Stored items from a collection:
::::
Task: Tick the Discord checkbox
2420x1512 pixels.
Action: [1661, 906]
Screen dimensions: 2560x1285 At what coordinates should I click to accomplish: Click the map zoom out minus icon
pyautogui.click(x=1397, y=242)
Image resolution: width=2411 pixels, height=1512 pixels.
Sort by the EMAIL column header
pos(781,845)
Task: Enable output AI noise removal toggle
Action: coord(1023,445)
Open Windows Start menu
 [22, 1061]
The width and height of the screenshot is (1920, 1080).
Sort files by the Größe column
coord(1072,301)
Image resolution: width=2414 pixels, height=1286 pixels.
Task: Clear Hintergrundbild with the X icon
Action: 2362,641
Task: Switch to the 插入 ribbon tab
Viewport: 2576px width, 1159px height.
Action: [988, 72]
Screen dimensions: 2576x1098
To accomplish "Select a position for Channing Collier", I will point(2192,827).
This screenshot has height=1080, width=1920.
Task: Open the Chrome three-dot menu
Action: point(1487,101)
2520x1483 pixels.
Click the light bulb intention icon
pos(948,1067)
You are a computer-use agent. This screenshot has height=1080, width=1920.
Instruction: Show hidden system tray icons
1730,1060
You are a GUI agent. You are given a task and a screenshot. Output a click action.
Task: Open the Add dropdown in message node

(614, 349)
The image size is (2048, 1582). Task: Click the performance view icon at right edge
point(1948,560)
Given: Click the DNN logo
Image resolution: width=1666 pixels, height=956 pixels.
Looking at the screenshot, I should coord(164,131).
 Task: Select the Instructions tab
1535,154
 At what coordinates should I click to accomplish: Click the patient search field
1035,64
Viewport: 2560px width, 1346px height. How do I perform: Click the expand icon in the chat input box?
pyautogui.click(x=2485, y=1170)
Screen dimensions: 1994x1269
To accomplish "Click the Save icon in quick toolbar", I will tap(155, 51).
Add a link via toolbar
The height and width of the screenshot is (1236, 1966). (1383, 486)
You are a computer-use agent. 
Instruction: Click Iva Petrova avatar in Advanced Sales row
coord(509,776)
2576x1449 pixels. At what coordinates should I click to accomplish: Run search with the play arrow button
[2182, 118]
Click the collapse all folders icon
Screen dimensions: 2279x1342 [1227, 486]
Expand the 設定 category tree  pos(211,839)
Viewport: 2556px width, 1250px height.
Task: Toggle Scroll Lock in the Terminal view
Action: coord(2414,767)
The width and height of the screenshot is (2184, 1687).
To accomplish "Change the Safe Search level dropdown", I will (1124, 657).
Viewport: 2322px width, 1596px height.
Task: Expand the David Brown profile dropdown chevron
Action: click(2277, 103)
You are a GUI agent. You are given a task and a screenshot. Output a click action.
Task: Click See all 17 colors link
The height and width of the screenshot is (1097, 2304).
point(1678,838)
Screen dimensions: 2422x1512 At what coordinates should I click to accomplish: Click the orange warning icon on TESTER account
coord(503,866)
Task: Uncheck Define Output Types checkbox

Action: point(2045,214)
::::
_EXERCISE_
In full and without change, transcribe the data above.

_RESULT BELOW_
Task: Tick the Discord checkbox
2420x1512 pixels.
Action: [1661, 906]
Screen dimensions: 2560x1285 At what coordinates should I click to accomplish: Click the map zoom out minus icon
pyautogui.click(x=1397, y=242)
Image resolution: width=2411 pixels, height=1512 pixels.
Sort by the EMAIL column header
pos(781,845)
Task: Enable output AI noise removal toggle
Action: coord(1023,445)
Open Windows Start menu
 [22, 1061]
The width and height of the screenshot is (1920, 1080).
Sort files by the Größe column
coord(1072,301)
Image resolution: width=2414 pixels, height=1286 pixels.
Task: Clear Hintergrundbild with the X icon
Action: 2362,641
Task: Switch to the 插入 ribbon tab
Viewport: 2576px width, 1159px height.
Action: [988, 72]
Screen dimensions: 2576x1098
To accomplish "Select a position for Channing Collier", I will point(2192,827).
This screenshot has height=1080, width=1920.
Task: Open the Chrome three-dot menu
Action: point(1487,101)
2520x1483 pixels.
Click the light bulb intention icon
pos(948,1067)
You are a computer-use agent. This screenshot has height=1080, width=1920.
Instruction: Show hidden system tray icons
1730,1060
You are a GUI agent. You are given a task and a screenshot. Output a click action.
Task: Open the Add dropdown in message node

(614, 349)
The image size is (2048, 1582). Task: Click the performance view icon at right edge
point(1948,560)
Given: Click the DNN logo
Image resolution: width=1666 pixels, height=956 pixels.
Looking at the screenshot, I should coord(164,131).
 Task: Select the Instructions tab
1535,154
 At what coordinates should I click to accomplish: Click the patient search field
1035,64
Viewport: 2560px width, 1346px height. How do I perform: Click the expand icon in the chat input box?
pyautogui.click(x=2485, y=1170)
Screen dimensions: 1994x1269
To accomplish "Click the Save icon in quick toolbar", I will tap(155, 51).
Add a link via toolbar
The height and width of the screenshot is (1236, 1966). (1383, 486)
You are a computer-use agent. 
Instruction: Click Iva Petrova avatar in Advanced Sales row
coord(509,776)
2576x1449 pixels. At what coordinates should I click to accomplish: Run search with the play arrow button
[2182, 118]
Click the collapse all folders icon
Screen dimensions: 2279x1342 [1227, 486]
Expand the 設定 category tree  pos(211,839)
Viewport: 2556px width, 1250px height.
Task: Toggle Scroll Lock in the Terminal view
Action: coord(2414,767)
The width and height of the screenshot is (2184, 1687).
To accomplish "Change the Safe Search level dropdown", I will (1124, 657).
Viewport: 2322px width, 1596px height.
Task: Expand the David Brown profile dropdown chevron
Action: click(2277, 103)
You are a GUI agent. You are given a task and a screenshot. Output a click action.
Task: Click See all 17 colors link
The height and width of the screenshot is (1097, 2304).
point(1678,838)
Screen dimensions: 2422x1512 At what coordinates should I click to accomplish: Click the orange warning icon on TESTER account
coord(503,866)
Task: Uncheck Define Output Types checkbox

Action: point(2045,214)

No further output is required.